Zamach we Władykaukazie - zatrzymano podejrzanych

Zamach we Władykaukazie - zatrzymano podejrzanych

Dodano:   /  Zmieniono: 
(fot. sxc.hu) Źródło: FreeImages.com
Siły bezpieczeństwa aresztowały trzy osoby podejrzane o udział w czwartkowym zamachu terrorystycznym w centrum Władykaukazu, stolicy Osetii Północnej, republiki wchodzącej w skład Federacji Rosyjskiej. W ataku śmierć poniosło 16 osób, a ponad 100 zostało rannych.
- Trzy osoby podejrzane o udział w tym akcie terrorystycznym zostały aresztowane. Obecnie mogę podać tylko taką informację - powiedział kilka godzin po zamachu szef Federalnej Służby Bezpieczeństwa (FSB) Aleksandr Bortnikow, który na  polecenie prezydenta Dmitrija Miedwiediewa udał się do Władykaukazu.

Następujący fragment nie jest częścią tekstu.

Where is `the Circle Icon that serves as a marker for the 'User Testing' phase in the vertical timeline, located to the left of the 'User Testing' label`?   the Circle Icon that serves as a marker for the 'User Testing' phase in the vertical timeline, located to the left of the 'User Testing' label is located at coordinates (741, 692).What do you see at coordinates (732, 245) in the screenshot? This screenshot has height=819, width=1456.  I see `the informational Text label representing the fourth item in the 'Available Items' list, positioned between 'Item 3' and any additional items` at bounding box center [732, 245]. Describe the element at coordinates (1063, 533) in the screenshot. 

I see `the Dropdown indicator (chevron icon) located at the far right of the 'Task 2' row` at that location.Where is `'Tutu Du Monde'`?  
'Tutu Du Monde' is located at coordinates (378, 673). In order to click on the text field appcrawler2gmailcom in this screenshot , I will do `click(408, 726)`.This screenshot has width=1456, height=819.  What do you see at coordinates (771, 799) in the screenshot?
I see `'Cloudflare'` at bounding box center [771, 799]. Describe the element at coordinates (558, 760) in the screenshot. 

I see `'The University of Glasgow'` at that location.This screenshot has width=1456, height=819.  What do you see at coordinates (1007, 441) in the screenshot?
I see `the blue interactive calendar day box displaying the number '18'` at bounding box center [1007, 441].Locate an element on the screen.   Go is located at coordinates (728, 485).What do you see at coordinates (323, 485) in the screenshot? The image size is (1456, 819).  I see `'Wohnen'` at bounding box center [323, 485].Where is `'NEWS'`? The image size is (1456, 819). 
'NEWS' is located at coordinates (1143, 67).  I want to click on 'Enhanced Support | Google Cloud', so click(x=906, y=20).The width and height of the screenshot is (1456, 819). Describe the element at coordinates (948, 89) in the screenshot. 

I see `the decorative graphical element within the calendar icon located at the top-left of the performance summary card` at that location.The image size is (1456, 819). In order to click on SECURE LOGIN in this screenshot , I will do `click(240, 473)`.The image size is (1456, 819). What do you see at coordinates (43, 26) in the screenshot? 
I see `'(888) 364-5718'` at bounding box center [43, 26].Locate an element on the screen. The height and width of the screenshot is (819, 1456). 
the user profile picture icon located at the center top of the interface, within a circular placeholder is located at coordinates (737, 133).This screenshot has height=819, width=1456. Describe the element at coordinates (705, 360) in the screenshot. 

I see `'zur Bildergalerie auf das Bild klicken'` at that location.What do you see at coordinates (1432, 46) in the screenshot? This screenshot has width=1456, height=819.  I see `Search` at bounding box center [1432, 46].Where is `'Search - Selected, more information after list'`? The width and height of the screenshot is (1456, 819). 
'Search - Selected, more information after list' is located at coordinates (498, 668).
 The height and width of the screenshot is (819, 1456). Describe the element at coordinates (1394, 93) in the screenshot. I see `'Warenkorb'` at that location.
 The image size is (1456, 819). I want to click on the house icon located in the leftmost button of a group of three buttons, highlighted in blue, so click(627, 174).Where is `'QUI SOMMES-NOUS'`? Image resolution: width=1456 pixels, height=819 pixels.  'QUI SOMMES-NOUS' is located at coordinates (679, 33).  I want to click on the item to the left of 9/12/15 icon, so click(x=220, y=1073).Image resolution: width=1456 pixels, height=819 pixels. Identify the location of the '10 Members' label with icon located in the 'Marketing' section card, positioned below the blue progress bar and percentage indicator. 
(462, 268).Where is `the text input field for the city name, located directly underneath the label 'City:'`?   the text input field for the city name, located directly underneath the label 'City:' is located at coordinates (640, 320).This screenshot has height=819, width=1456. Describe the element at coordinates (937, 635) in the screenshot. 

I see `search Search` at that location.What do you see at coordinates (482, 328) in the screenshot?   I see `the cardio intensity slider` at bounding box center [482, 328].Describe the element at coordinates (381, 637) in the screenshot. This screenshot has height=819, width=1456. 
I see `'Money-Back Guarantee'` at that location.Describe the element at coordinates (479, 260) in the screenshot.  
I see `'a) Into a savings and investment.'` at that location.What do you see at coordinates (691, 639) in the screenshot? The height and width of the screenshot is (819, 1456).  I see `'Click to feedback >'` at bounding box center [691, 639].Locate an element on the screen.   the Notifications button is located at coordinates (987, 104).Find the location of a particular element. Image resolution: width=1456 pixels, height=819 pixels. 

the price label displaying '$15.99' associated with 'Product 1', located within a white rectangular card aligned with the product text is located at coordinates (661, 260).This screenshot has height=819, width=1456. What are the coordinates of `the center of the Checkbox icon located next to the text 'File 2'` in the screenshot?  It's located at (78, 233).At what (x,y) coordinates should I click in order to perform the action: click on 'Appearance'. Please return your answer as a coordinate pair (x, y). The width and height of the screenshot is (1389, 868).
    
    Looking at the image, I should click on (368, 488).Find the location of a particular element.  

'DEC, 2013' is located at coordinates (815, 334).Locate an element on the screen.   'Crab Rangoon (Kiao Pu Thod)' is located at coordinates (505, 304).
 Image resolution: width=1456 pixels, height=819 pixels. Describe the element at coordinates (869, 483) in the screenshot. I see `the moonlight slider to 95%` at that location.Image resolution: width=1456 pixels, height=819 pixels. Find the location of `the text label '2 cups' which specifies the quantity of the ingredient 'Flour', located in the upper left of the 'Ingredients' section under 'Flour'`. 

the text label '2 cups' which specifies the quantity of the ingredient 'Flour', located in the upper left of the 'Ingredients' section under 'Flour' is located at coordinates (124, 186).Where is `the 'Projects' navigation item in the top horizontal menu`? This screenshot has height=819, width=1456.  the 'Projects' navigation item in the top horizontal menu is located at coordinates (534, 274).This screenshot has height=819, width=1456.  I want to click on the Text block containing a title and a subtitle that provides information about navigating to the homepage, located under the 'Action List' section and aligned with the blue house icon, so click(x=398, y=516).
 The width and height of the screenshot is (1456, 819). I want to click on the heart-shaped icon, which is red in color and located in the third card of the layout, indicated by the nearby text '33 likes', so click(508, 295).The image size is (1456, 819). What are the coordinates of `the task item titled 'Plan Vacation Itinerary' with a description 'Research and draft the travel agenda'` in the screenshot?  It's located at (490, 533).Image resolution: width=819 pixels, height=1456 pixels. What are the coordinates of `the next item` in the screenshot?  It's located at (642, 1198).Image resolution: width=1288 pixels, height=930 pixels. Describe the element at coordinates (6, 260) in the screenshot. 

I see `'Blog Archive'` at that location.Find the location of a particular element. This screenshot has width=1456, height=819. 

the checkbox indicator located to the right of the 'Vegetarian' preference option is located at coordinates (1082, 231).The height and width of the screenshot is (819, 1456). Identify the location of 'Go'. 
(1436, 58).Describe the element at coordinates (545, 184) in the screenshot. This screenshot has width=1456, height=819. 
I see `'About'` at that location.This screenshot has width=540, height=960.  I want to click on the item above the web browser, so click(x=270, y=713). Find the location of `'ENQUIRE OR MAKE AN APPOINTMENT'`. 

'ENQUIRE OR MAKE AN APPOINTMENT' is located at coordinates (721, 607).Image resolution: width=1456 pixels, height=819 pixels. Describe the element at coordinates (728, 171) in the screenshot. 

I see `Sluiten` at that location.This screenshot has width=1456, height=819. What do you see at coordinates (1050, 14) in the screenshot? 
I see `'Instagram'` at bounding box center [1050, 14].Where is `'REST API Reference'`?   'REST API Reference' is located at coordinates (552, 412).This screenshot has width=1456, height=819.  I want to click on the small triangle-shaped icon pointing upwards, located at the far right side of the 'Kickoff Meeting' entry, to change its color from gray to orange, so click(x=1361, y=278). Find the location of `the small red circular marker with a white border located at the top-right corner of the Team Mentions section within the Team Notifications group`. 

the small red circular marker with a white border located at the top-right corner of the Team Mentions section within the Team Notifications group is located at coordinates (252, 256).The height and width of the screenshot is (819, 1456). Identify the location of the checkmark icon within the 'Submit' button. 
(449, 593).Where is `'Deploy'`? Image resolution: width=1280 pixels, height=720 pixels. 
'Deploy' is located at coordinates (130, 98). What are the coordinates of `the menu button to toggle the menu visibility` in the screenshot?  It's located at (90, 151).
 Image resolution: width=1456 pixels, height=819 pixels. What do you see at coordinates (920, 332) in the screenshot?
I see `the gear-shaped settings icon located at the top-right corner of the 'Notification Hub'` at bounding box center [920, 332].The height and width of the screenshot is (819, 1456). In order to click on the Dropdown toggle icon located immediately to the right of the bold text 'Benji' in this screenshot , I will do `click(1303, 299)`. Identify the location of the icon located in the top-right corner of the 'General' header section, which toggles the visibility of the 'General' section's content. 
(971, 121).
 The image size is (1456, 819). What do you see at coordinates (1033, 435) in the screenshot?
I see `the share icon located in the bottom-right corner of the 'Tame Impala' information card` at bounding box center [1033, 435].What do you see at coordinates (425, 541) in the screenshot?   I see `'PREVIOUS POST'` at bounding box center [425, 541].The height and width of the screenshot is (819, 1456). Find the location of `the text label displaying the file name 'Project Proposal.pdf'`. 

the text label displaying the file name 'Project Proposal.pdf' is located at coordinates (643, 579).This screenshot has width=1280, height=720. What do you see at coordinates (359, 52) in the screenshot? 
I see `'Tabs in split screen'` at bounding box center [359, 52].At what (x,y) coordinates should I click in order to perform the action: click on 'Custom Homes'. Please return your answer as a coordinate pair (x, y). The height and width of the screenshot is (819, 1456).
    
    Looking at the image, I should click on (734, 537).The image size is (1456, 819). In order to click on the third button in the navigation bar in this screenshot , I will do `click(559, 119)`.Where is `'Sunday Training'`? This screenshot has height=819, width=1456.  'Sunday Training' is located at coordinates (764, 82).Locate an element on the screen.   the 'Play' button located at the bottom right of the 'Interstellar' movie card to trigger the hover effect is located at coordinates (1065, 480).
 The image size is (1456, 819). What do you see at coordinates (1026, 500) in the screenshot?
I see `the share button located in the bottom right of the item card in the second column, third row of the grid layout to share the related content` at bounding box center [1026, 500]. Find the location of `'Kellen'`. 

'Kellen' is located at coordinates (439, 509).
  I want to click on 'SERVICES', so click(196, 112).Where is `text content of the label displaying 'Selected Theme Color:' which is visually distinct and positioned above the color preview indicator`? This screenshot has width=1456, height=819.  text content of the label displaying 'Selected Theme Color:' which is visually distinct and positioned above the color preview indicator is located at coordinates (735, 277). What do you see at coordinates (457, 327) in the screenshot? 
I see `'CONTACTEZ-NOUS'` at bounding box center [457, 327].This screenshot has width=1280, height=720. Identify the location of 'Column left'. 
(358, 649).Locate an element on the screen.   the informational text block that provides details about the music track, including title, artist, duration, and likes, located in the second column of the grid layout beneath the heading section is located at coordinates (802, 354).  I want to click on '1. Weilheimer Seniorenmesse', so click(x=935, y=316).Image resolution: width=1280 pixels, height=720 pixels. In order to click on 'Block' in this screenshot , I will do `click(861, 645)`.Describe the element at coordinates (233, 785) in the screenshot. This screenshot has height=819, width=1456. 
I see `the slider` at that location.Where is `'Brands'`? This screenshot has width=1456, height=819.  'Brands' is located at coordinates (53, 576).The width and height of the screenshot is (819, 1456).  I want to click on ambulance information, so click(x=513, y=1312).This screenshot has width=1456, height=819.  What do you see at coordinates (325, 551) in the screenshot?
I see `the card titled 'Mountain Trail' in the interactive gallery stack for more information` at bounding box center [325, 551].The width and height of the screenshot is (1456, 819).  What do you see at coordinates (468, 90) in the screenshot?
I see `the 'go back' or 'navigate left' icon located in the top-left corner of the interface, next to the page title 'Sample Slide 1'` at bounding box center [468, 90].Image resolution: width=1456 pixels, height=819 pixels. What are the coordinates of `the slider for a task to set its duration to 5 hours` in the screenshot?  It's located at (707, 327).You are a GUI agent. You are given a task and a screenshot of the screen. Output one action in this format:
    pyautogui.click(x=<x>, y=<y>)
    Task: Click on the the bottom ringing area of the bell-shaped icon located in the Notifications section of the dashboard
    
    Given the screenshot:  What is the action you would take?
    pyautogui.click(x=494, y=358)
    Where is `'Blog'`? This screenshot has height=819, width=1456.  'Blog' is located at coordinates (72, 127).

Do zamachu doszło o 11.20 czasu moskiewskiego (9.20 czasu polskiego) w pobliżu wejścia na  największy bazar w tym mieście. Terrorysta-samobójca zdetonował ładunek wybuchowy ukryty w samochodzie osobowym marki wołga. Auto było wyładowane śrubami, nakrętkami i kawałkami prętów zbrojeniowych, co zwiększyło siłę rażenia. Siłę eksplozji - szacowaną na około 40 kilogramów trotylu - spotęgowała też butla gazowa, która znajdowała się w samochodzie i która także wybuchła.

Samochód był zaparkowany przed jednym z domów mieszkalnych tuż obok bazaru. O tej porze jest to  jedno z najbardziej zatłoczonych miejsc we Władykaukazie. Znajduje się tam również nieoficjalna giełda pracy, gdzie gromadzą się bezrobotni. Naprzeciwko usytuowana jest szkoła. Eksplozja spowodowała, że we wszystkich okolicznych domach powylatywały szyby z okien. Wybuch był słyszalny z odległości kilku kilometrów.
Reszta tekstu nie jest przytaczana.